> **DATASET RECORDS**:
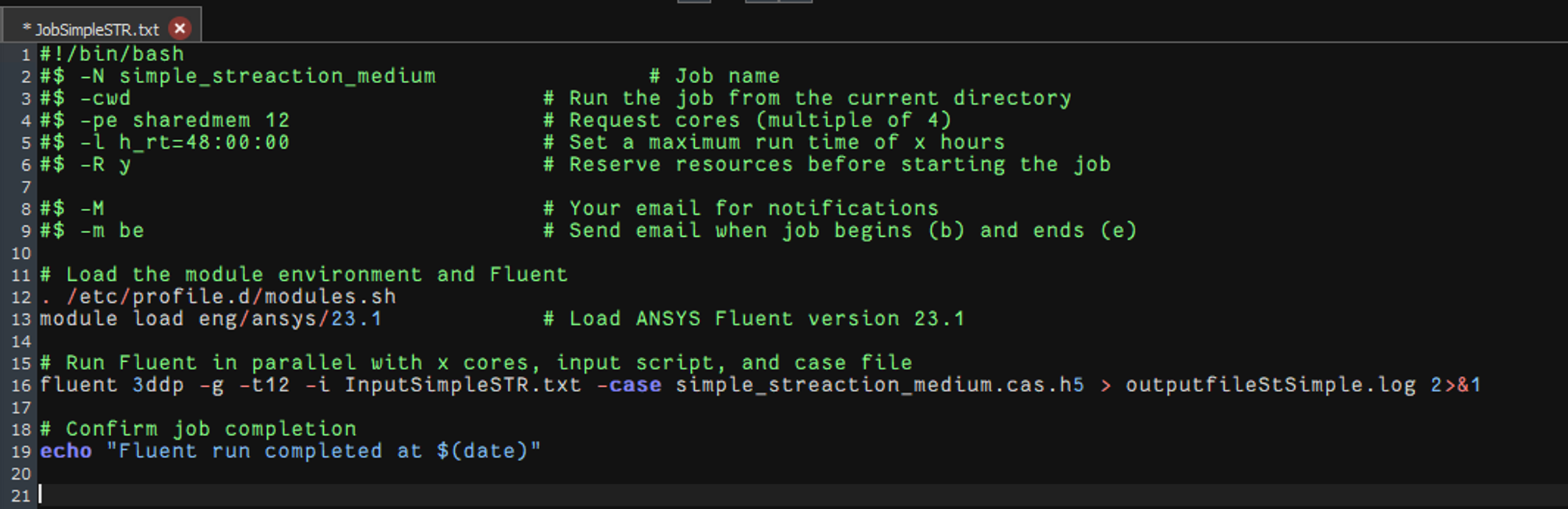Click the /etc/profile.d/modules.sh path
Screen dimensions: 1568x509
(230, 297)
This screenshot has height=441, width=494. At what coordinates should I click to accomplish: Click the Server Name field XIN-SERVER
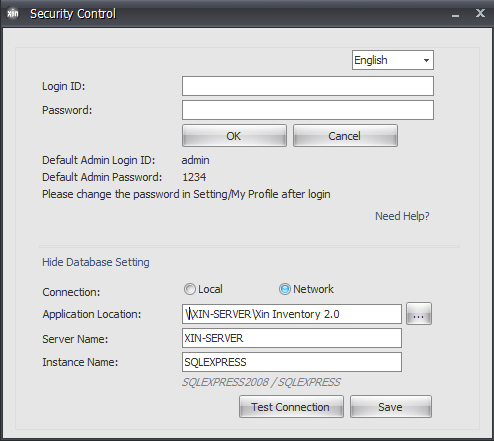[x=292, y=338]
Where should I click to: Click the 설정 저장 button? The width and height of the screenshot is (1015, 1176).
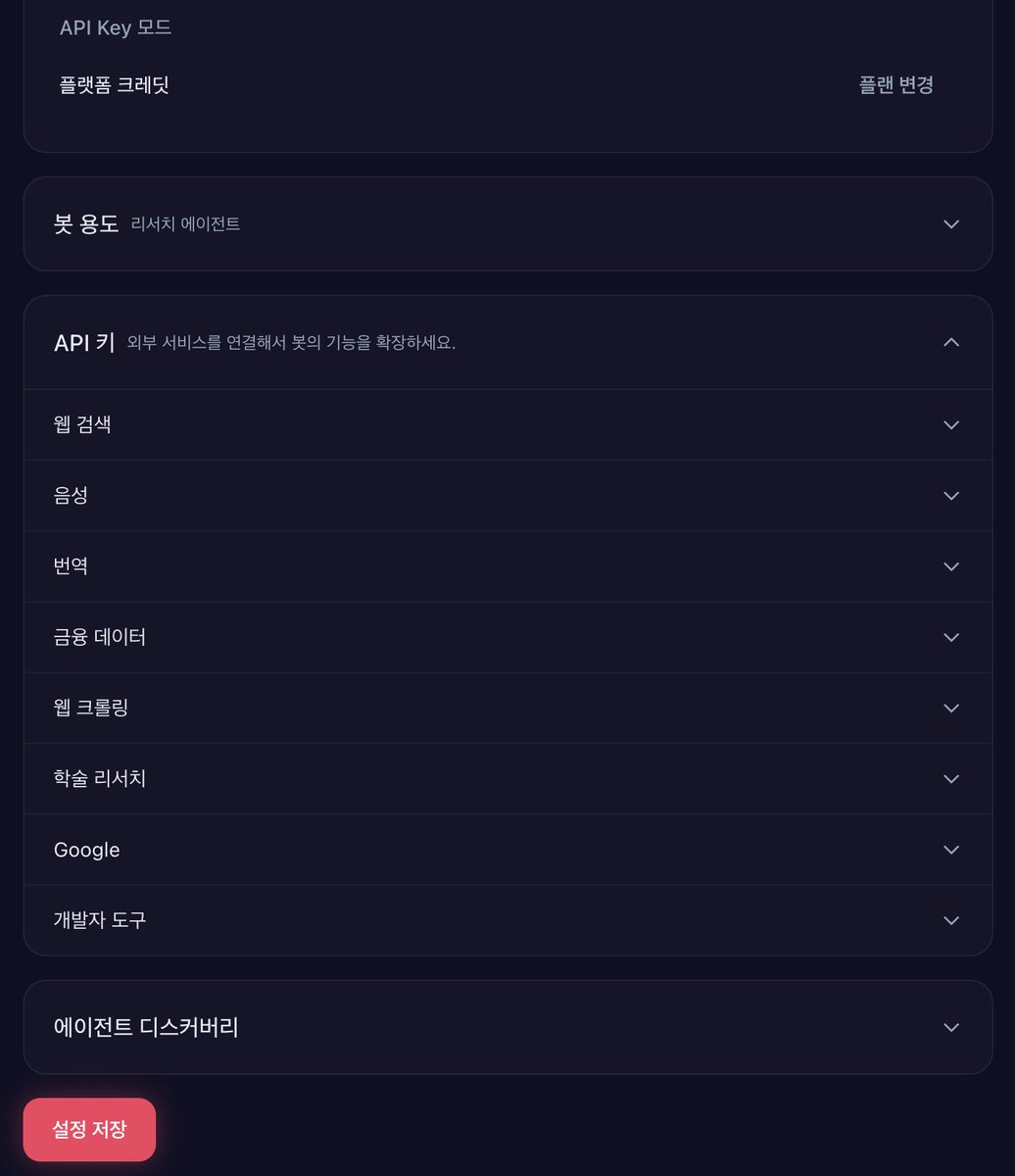tap(89, 1129)
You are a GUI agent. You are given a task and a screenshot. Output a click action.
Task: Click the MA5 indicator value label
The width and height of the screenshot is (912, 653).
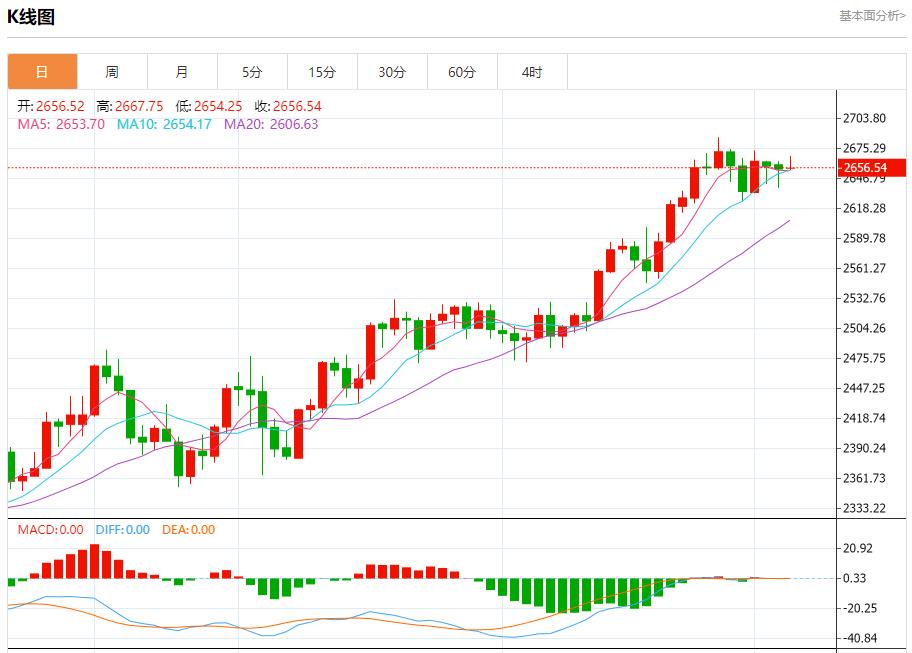pyautogui.click(x=61, y=124)
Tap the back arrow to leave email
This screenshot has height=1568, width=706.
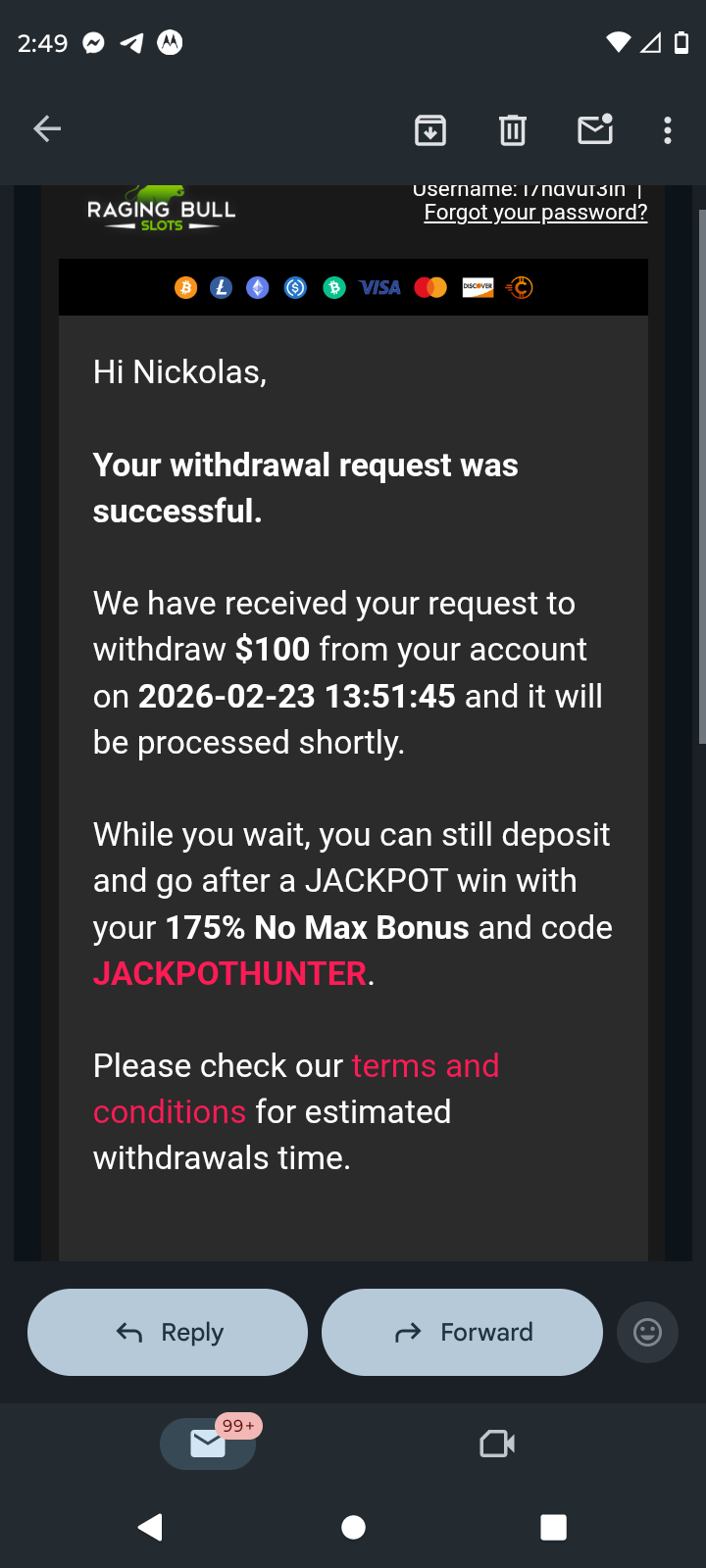47,129
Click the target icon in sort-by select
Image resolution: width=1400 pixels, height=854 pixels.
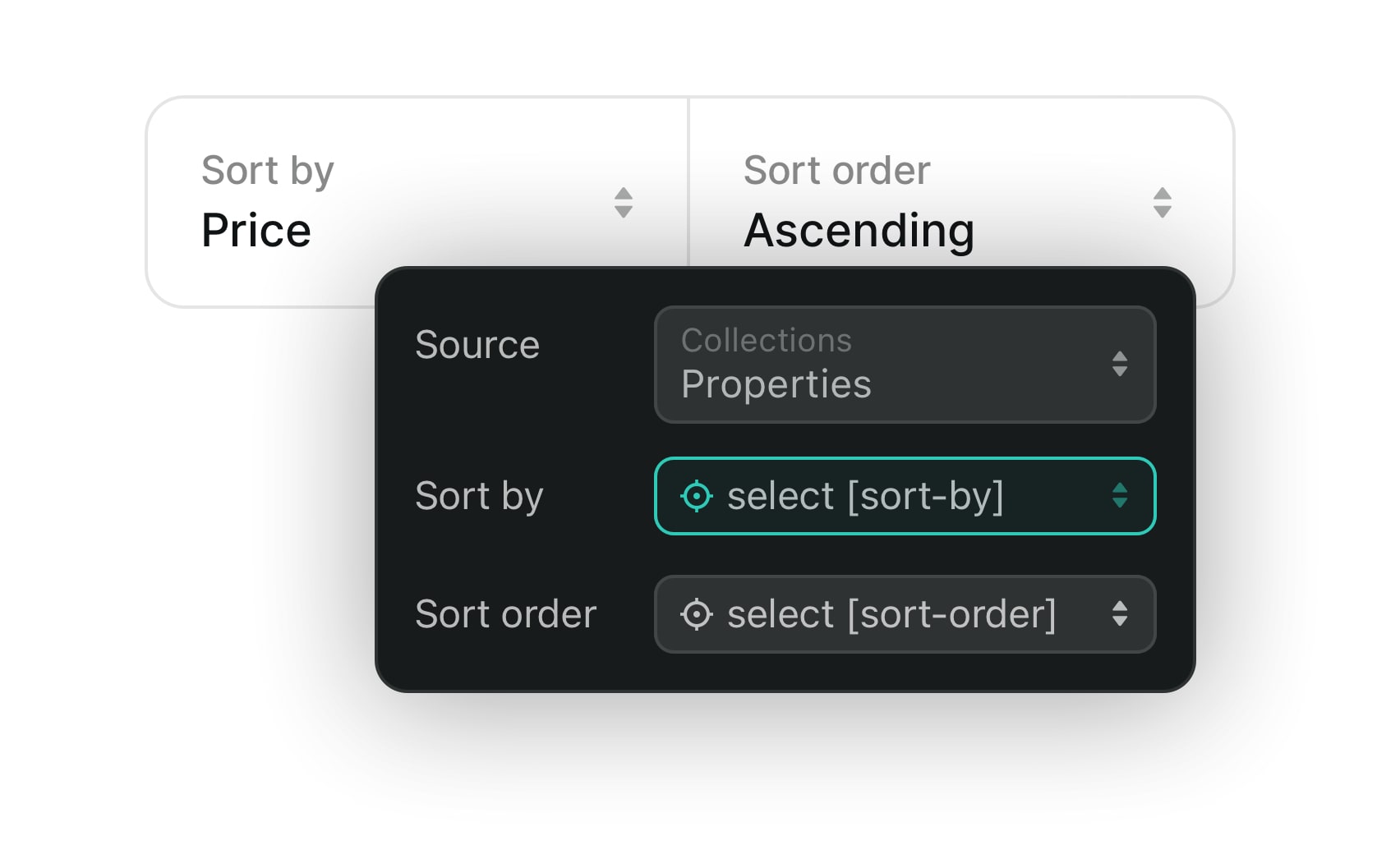(697, 496)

> **PROBLEM**:
Only exact duplicates of the lines from the one containing "This screenshot has height=441, width=494." through the final line of the entries, both included, are needed, with pictures left out.

> **OUTPUT OF THE EXERCISE**:
This screenshot has height=441, width=494. At what coordinates should I click to accomplish: Click the Server Name field XIN-SERVER
[x=292, y=338]
Where should I click to: Click the 설정 저장 button? The width and height of the screenshot is (1015, 1176).
tap(89, 1129)
You are a GUI agent. You are given a task and a screenshot. Output a click action.
Task: Click the MA5 indicator value label
The width and height of the screenshot is (912, 653).
pyautogui.click(x=61, y=124)
Tap the back arrow to leave email
This screenshot has height=1568, width=706.
47,129
Click the target icon in sort-by select
Image resolution: width=1400 pixels, height=854 pixels.
(697, 496)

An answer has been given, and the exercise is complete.